Extracted data entries:
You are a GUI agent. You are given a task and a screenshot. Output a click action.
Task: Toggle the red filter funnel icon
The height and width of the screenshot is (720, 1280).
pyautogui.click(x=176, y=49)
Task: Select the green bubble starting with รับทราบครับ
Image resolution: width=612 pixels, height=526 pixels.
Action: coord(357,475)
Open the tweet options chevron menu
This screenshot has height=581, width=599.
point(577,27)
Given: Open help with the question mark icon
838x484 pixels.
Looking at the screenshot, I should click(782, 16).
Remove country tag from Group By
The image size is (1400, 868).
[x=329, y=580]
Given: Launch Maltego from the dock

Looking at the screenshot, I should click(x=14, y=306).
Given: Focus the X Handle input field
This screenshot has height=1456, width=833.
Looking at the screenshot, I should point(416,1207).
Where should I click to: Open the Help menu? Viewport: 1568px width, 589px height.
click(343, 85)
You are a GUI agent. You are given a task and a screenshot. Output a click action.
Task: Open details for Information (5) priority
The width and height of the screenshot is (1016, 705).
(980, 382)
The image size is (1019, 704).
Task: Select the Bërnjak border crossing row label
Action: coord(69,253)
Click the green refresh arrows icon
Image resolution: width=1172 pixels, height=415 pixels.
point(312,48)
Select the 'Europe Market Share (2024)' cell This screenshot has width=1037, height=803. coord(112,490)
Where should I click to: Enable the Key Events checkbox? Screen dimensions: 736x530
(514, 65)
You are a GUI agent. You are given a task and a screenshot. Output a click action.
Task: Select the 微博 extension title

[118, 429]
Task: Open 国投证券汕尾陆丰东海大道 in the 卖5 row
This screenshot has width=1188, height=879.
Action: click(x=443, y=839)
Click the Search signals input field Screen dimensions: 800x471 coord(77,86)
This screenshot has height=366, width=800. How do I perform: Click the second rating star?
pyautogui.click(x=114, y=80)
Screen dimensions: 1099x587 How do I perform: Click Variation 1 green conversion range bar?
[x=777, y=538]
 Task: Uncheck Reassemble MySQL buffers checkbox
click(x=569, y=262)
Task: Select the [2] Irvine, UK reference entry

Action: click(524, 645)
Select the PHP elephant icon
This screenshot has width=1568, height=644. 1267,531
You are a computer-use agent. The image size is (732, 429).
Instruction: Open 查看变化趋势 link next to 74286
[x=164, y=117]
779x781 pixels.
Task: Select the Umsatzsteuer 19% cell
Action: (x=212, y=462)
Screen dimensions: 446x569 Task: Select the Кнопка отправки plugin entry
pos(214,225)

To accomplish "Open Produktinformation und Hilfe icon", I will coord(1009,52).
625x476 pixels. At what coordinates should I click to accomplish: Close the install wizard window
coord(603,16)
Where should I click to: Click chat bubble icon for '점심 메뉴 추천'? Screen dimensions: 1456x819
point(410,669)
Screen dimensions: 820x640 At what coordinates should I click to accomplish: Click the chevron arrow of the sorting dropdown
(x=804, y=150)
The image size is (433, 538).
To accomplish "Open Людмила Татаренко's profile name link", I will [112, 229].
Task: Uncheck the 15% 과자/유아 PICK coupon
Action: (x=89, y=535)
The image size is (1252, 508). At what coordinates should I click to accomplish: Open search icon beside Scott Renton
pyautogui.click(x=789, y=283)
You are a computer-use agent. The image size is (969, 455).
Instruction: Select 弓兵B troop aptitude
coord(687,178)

» **What is required**: Lines from the entries that contain the word "with" are what the answer must hold.

» **Output for this exercise**:
Task: Select the green bubble starting with รับทราบครับ
Given: Open help with the question mark icon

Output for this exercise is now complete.